**DOCUMENT SEGMENT:**
5-STEP AGENT LOOP (naive implementation)

  Turn 1: Planner reads full context → decides tool → 3,000 tokens
    ↓
  Tool A executes → returns 800-token output
    ↓
  Turn 2: Executor reads context + tool output → 4,200 tokens
    ↓
  Turn 3: Sub-agent reads accumulated history → 5,100 tokens
    ↓
  Turn 4: Verifier reads everything above → 6,800 tokens
    ↓
  Turn 5: Formatter reads accumulated context → 7,400 tokens

  Total: ~27,000 tokens per run ← 13.5x the chatbot estimate

  And that assumes no retries, no tool failures, no clarifications.

Every hop in the agent loop carries the accumulated context of every step before it. By the time a five-step loop finishes, you haven't made one model call. You've made eight, twelve, sometimes twenty — each one re-reading the full history.

Run the math on a real workload:

Users/day	Tokens/run (naive)	Tokens/run (optimized)	Monthly delta
1,000	25,000	5,000	600M tokens
10,000	25,000	5,000	6B tokens
100,000	25,000	5,000	60B tokens

At enterprise volume, the difference between a thoughtful architecture and a naive one isn't a percentage. It's an order of magnitude.

Tokenomics is the gravity of agentic AI. You can ignore it for a while. You cannot escape it.

The Architecture That Decides Your Bill

Once you accept that token cost compounds with every agent hop, your architecture decisions stop being style choices. They become survival choices.

Here's the map:

┌─────────────────────────────────────────────────────────────┐
│                   AGENT ARCHITECTURE MAP                     │
│             [amber = where cost is decided]                  │
└─────────────────────────────────────────────────────────────┘

         USER REQUEST
               │
               ▼
    ┌─────────────────────┐
    │   ROUTING LAYER  🟡 │  ← Cost decided here: small vs large model
    │  (Intent classifier)│     GPT-4o Mini vs GPT-4o: 10-30x price diff
    └──────────┬──────────┘
               │
               ▼
    ┌─────────────────────┐
    │  TOKEN BUDGET    🟡 │  ← Hard cap per hop, per run
    │  CONTROLLER         │     Rejects or truncates before it's too late
    └──────────┬──────────┘
               │
               ▼
    ┌─────────────────────────────────────────────────┐
    │                 AGENT LOOP                       │
    │                                                  │
    │   ┌─────────────┐      ┌─────────────────┐      │
    │   │  CONTEXT  🟡│      │  TOOL OUTPUTS 🟡│      │
    │   │  INPUTS     │      │  (RAG, APIs,    │      │
    │   │  (history,  │      │  sub-agents)    │      │
    │   │  scratchpad)│      └────────┬────────┘      │
    │   └──────┬──────┘               │               │
    │          └──────────┬───────────┘               │
    │                     ▼                           │
    │           ┌─────────────────┐                   │
    │           │  SUPERVISOR  🟡 │                   │
    │           │  (orchestrator) │                   │
    │           └────────┬────────┘                   │
    │                    │ (handoff carries            │
    │                    │  full context payload)      │
    │                    ▼                             │
    │           ┌─────────────────┐                   │
    │           │  SUB-AGENTS  🟡 │                   │
    │           └─────────────────┘                   │
    └──────────────────┬──────────────────────────────┘
                       │
                       ▼
    ┌─────────────────────┐
    │  CACHING LAYER   🟡 │  ← Prompt cache hits can cut cost 60-90%
    │  (semantic cache)   │
    └──────────┬──────────┘
               │
               ▼
    ┌─────────────────────┐
    │  TOKEN TELEMETRY 🟡 │  ← Per-hop visibility: where is cost going?

**PROVIDED RECORDS:**
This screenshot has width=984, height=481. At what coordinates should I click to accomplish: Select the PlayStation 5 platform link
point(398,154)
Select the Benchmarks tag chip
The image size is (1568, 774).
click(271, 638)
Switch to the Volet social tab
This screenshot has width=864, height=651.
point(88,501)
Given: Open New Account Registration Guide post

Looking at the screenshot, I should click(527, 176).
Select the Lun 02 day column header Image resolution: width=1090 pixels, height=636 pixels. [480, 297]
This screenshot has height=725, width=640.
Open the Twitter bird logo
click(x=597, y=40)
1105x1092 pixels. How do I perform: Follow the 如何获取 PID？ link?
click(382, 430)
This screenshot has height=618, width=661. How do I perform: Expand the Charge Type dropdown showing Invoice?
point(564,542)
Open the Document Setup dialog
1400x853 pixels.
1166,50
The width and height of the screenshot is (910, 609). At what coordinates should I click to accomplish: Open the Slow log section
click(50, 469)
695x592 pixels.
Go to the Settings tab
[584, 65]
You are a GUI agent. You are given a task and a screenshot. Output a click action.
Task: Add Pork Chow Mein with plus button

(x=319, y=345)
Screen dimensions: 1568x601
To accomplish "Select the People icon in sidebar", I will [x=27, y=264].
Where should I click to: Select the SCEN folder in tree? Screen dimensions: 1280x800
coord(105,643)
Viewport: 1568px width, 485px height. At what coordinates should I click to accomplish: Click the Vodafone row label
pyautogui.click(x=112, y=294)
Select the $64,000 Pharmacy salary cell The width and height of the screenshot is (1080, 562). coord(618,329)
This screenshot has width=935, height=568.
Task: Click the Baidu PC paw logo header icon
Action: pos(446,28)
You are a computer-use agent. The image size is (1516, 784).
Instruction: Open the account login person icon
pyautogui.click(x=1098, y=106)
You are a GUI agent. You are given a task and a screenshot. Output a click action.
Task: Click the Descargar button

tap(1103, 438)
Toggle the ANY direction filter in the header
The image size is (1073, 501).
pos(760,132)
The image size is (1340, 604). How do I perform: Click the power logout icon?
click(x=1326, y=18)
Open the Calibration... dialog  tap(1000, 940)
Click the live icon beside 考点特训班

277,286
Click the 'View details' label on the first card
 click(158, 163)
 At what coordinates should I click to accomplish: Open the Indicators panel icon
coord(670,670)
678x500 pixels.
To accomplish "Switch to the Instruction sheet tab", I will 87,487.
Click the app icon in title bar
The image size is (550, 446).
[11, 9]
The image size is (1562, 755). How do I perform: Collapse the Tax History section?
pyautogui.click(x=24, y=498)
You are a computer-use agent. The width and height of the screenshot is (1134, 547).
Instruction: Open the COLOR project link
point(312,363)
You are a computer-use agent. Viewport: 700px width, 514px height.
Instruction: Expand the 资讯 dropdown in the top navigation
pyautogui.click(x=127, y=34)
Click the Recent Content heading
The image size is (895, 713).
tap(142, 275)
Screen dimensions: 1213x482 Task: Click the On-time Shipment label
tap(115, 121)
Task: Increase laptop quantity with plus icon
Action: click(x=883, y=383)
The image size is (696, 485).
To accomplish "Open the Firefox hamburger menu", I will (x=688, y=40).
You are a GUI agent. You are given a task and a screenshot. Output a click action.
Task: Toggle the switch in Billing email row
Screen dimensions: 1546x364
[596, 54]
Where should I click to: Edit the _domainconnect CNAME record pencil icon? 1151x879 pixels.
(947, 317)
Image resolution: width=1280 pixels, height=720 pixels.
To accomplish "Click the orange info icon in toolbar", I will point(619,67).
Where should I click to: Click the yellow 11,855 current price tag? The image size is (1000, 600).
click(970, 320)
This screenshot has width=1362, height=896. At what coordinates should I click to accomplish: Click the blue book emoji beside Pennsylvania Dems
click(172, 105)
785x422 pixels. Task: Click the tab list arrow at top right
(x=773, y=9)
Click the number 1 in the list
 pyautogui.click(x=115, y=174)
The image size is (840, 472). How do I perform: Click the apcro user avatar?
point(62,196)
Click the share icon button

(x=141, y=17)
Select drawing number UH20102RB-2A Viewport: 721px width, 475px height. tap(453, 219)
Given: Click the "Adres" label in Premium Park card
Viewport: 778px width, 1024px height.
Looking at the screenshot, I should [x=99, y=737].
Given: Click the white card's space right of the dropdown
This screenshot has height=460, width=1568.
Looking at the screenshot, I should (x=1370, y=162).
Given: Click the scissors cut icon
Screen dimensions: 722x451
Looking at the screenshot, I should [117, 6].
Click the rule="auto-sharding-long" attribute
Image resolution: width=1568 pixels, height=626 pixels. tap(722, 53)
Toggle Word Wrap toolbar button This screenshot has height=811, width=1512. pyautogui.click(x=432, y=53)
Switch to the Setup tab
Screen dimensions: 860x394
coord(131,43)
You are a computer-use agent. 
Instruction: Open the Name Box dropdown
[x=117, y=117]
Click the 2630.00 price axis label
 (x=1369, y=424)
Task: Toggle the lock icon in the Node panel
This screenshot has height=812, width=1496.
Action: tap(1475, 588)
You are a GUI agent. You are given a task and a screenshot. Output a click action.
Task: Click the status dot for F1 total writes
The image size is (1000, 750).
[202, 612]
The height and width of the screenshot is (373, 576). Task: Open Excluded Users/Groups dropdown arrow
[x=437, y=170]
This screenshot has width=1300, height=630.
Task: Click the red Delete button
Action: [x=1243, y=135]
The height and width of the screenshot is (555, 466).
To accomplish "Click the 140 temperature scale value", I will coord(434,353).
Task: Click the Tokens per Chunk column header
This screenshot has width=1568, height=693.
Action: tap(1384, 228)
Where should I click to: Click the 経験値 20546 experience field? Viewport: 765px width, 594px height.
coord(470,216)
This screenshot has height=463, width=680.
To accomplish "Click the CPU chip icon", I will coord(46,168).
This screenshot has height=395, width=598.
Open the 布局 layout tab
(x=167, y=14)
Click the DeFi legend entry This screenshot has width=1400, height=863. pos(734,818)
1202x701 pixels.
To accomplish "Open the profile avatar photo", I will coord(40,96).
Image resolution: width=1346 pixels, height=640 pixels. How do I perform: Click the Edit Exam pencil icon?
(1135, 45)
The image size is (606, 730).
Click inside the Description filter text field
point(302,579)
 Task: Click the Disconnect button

**WORK ORDER A:** Reproduce the passage of the agent token-cost excerpt between "Tokenomics is the" and "become survival choices.", inclusive.
**WORK ORDER B:** In the agent token-cost excerpt, how much can prompt cache hits cut cost?

**SOLUTION A:**
Tokenomics is the gravity of agentic AI. You can ignore it for a while. You cannot escape it.

The Architecture That Decides Your Bill

Once you accept that token cost compounds with every agent hop, your architecture decisions stop being style choices. They become survival choices.

**SOLUTION B:** 60-90%